§ **EXERCISE MATERIALS**
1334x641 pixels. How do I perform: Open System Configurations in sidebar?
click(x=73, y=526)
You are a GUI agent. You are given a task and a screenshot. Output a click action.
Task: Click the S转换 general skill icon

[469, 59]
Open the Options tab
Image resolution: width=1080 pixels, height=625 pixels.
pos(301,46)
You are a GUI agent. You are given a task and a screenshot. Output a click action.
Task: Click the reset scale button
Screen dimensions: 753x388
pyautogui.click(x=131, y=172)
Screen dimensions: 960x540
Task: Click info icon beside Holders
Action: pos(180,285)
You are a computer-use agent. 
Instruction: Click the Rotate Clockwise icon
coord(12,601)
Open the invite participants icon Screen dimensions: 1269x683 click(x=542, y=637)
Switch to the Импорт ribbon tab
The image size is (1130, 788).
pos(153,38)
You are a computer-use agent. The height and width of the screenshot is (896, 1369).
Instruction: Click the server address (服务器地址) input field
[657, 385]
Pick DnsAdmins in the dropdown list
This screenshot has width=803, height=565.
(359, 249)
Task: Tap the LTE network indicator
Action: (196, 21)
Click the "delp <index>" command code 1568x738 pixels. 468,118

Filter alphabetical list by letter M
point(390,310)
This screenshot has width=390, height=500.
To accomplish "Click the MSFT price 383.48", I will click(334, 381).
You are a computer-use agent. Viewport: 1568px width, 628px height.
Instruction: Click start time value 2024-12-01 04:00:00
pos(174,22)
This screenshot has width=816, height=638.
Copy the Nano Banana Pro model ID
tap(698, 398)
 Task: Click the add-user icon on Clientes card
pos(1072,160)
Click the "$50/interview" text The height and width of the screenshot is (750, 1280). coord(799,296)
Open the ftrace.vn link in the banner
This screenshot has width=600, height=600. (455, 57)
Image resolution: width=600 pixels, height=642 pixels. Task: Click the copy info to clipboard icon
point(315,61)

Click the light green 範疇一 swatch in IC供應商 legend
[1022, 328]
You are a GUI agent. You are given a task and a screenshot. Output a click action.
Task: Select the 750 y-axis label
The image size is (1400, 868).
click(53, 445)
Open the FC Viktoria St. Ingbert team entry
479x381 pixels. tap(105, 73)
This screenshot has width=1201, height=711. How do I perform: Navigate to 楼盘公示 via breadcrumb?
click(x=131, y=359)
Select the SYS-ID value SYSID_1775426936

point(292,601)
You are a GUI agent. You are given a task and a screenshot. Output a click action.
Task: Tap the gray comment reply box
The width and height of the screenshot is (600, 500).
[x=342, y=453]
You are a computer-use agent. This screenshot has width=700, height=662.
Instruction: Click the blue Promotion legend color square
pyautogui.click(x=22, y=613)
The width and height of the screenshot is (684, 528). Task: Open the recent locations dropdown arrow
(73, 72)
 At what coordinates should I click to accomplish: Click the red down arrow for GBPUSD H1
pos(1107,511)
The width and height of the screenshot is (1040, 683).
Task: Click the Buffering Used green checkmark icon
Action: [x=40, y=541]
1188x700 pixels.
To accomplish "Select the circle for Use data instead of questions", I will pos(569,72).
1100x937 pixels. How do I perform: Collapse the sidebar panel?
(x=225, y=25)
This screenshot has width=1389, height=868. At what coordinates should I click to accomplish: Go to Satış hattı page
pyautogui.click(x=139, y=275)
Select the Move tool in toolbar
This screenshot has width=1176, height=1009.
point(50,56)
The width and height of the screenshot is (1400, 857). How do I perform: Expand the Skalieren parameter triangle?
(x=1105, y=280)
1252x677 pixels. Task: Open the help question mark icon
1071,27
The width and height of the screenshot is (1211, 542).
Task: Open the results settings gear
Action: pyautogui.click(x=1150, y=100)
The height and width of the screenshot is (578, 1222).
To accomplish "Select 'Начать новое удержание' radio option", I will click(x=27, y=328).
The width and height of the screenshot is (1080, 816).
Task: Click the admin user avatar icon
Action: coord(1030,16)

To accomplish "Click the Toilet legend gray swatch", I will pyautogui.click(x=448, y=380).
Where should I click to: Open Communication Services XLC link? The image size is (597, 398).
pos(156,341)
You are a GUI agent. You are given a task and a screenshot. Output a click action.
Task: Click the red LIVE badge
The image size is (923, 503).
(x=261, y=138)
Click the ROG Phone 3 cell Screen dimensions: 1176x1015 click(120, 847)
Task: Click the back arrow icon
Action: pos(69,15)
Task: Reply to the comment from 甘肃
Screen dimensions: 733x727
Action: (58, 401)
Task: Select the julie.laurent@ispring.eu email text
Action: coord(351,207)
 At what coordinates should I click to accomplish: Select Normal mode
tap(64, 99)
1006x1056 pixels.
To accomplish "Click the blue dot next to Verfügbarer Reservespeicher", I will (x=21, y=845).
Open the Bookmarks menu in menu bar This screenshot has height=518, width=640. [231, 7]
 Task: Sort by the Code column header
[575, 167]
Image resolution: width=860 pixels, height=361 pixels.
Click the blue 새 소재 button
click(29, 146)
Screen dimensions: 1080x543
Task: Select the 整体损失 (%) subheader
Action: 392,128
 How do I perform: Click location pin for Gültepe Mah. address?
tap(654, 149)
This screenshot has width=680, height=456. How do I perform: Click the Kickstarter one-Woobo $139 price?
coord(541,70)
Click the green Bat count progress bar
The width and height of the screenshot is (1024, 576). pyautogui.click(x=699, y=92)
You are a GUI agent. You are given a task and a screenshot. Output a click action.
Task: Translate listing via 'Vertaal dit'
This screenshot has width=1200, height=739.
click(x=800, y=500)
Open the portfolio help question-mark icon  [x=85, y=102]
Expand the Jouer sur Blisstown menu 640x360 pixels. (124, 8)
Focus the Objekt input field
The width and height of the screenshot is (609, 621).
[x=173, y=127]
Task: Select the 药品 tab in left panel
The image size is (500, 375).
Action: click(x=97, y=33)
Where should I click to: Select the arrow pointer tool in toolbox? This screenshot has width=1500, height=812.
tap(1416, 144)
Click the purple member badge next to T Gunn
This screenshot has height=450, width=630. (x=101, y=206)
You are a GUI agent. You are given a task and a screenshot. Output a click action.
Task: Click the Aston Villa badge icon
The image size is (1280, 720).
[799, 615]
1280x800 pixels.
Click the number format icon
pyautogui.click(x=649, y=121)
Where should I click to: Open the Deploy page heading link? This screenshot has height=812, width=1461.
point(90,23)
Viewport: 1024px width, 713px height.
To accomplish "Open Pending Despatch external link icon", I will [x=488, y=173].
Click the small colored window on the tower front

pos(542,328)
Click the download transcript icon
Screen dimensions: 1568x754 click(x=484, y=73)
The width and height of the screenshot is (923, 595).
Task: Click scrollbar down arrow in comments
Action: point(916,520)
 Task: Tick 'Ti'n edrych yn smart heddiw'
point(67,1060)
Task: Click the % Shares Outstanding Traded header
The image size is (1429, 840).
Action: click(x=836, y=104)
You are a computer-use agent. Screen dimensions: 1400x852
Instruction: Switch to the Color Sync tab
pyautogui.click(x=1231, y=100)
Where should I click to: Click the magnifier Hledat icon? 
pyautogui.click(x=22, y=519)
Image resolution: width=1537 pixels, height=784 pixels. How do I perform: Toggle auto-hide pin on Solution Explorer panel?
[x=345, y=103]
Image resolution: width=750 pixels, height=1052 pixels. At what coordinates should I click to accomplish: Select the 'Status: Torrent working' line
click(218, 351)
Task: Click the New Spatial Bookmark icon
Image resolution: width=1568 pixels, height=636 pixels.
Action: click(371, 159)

§ **WHAT TO DO**
The records above must each be restated exactly as they stand.

§ **SOLUTION TO THIS PROBLEM**
1334x641 pixels. How do I perform: Open System Configurations in sidebar?
click(x=73, y=526)
You are a GUI agent. You are given a task and a screenshot. Output a click action.
Task: Click the S转换 general skill icon

[469, 59]
Open the Options tab
Image resolution: width=1080 pixels, height=625 pixels.
pos(301,46)
You are a GUI agent. You are given a task and a screenshot. Output a click action.
Task: Click the reset scale button
Screen dimensions: 753x388
pyautogui.click(x=131, y=172)
Screen dimensions: 960x540
Task: Click info icon beside Holders
Action: pos(180,285)
You are a computer-use agent. 
Instruction: Click the Rotate Clockwise icon
coord(12,601)
Open the invite participants icon Screen dimensions: 1269x683 click(x=542, y=637)
Switch to the Импорт ribbon tab
The image size is (1130, 788).
pos(153,38)
You are a computer-use agent. The height and width of the screenshot is (896, 1369).
Instruction: Click the server address (服务器地址) input field
[657, 385]
Pick DnsAdmins in the dropdown list
This screenshot has width=803, height=565.
(359, 249)
Task: Tap the LTE network indicator
Action: (196, 21)
Click the "delp <index>" command code 1568x738 pixels. 468,118

Filter alphabetical list by letter M
point(390,310)
This screenshot has width=390, height=500.
To accomplish "Click the MSFT price 383.48", I will click(334, 381).
You are a computer-use agent. Viewport: 1568px width, 628px height.
Instruction: Click start time value 2024-12-01 04:00:00
pos(174,22)
This screenshot has width=816, height=638.
Copy the Nano Banana Pro model ID
tap(698, 398)
 Task: Click the add-user icon on Clientes card
pos(1072,160)
Click the "$50/interview" text The height and width of the screenshot is (750, 1280). coord(799,296)
Open the ftrace.vn link in the banner
This screenshot has width=600, height=600. (455, 57)
Image resolution: width=600 pixels, height=642 pixels. Task: Click the copy info to clipboard icon
point(315,61)

Click the light green 範疇一 swatch in IC供應商 legend
[1022, 328]
You are a GUI agent. You are given a task and a screenshot. Output a click action.
Task: Select the 750 y-axis label
The image size is (1400, 868).
click(53, 445)
Open the FC Viktoria St. Ingbert team entry
479x381 pixels. tap(105, 73)
This screenshot has width=1201, height=711. How do I perform: Navigate to 楼盘公示 via breadcrumb?
click(x=131, y=359)
Select the SYS-ID value SYSID_1775426936

point(292,601)
You are a GUI agent. You are given a task and a screenshot. Output a click action.
Task: Tap the gray comment reply box
The width and height of the screenshot is (600, 500).
[x=342, y=453]
You are a computer-use agent. This screenshot has width=700, height=662.
Instruction: Click the blue Promotion legend color square
pyautogui.click(x=22, y=613)
The width and height of the screenshot is (684, 528). Task: Open the recent locations dropdown arrow
(73, 72)
 At what coordinates should I click to accomplish: Click the red down arrow for GBPUSD H1
pos(1107,511)
The width and height of the screenshot is (1040, 683).
Task: Click the Buffering Used green checkmark icon
Action: [x=40, y=541]
1188x700 pixels.
To accomplish "Select the circle for Use data instead of questions", I will pos(569,72).
1100x937 pixels. How do I perform: Collapse the sidebar panel?
(x=225, y=25)
This screenshot has width=1389, height=868. At what coordinates should I click to accomplish: Go to Satış hattı page
pyautogui.click(x=139, y=275)
Select the Move tool in toolbar
This screenshot has width=1176, height=1009.
point(50,56)
The width and height of the screenshot is (1400, 857). How do I perform: Expand the Skalieren parameter triangle?
(x=1105, y=280)
1252x677 pixels. Task: Open the help question mark icon
1071,27
The width and height of the screenshot is (1211, 542).
Task: Open the results settings gear
Action: pyautogui.click(x=1150, y=100)
The height and width of the screenshot is (578, 1222).
To accomplish "Select 'Начать новое удержание' radio option", I will click(x=27, y=328).
The width and height of the screenshot is (1080, 816).
Task: Click the admin user avatar icon
Action: coord(1030,16)

To accomplish "Click the Toilet legend gray swatch", I will pyautogui.click(x=448, y=380).
Where should I click to: Open Communication Services XLC link? The image size is (597, 398).
pos(156,341)
You are a GUI agent. You are given a task and a screenshot. Output a click action.
Task: Click the red LIVE badge
The image size is (923, 503).
(x=261, y=138)
Click the ROG Phone 3 cell Screen dimensions: 1176x1015 click(120, 847)
Task: Click the back arrow icon
Action: pos(69,15)
Task: Reply to the comment from 甘肃
Screen dimensions: 733x727
Action: (58, 401)
Task: Select the julie.laurent@ispring.eu email text
Action: coord(351,207)
 At what coordinates should I click to accomplish: Select Normal mode
tap(64, 99)
1006x1056 pixels.
To accomplish "Click the blue dot next to Verfügbarer Reservespeicher", I will (x=21, y=845).
Open the Bookmarks menu in menu bar This screenshot has height=518, width=640. [231, 7]
 Task: Sort by the Code column header
[575, 167]
Image resolution: width=860 pixels, height=361 pixels.
Click the blue 새 소재 button
click(29, 146)
Screen dimensions: 1080x543
Task: Select the 整体损失 (%) subheader
Action: 392,128
 How do I perform: Click location pin for Gültepe Mah. address?
tap(654, 149)
This screenshot has width=680, height=456. How do I perform: Click the Kickstarter one-Woobo $139 price?
coord(541,70)
Click the green Bat count progress bar
The width and height of the screenshot is (1024, 576). pyautogui.click(x=699, y=92)
You are a GUI agent. You are given a task and a screenshot. Output a click action.
Task: Translate listing via 'Vertaal dit'
This screenshot has width=1200, height=739.
click(x=800, y=500)
Open the portfolio help question-mark icon  [x=85, y=102]
Expand the Jouer sur Blisstown menu 640x360 pixels. (124, 8)
Focus the Objekt input field
The width and height of the screenshot is (609, 621).
[x=173, y=127]
Task: Select the 药品 tab in left panel
The image size is (500, 375).
Action: click(x=97, y=33)
Where should I click to: Select the arrow pointer tool in toolbox? This screenshot has width=1500, height=812.
tap(1416, 144)
Click the purple member badge next to T Gunn
This screenshot has height=450, width=630. (x=101, y=206)
You are a GUI agent. You are given a task and a screenshot. Output a click action.
Task: Click the Aston Villa badge icon
The image size is (1280, 720).
[799, 615]
1280x800 pixels.
Click the number format icon
pyautogui.click(x=649, y=121)
Where should I click to: Open the Deploy page heading link? This screenshot has height=812, width=1461.
point(90,23)
Viewport: 1024px width, 713px height.
To accomplish "Open Pending Despatch external link icon", I will [x=488, y=173].
Click the small colored window on the tower front

pos(542,328)
Click the download transcript icon
Screen dimensions: 1568x754 click(x=484, y=73)
The width and height of the screenshot is (923, 595).
Task: Click scrollbar down arrow in comments
Action: point(916,520)
 Task: Tick 'Ti'n edrych yn smart heddiw'
point(67,1060)
Task: Click the % Shares Outstanding Traded header
The image size is (1429, 840).
Action: click(x=836, y=104)
You are a computer-use agent. Screen dimensions: 1400x852
Instruction: Switch to the Color Sync tab
pyautogui.click(x=1231, y=100)
Where should I click to: Click the magnifier Hledat icon? 
pyautogui.click(x=22, y=519)
Image resolution: width=1537 pixels, height=784 pixels. How do I perform: Toggle auto-hide pin on Solution Explorer panel?
[x=345, y=103]
Image resolution: width=750 pixels, height=1052 pixels. At what coordinates should I click to accomplish: Select the 'Status: Torrent working' line
click(218, 351)
Task: Click the New Spatial Bookmark icon
Image resolution: width=1568 pixels, height=636 pixels.
Action: click(371, 159)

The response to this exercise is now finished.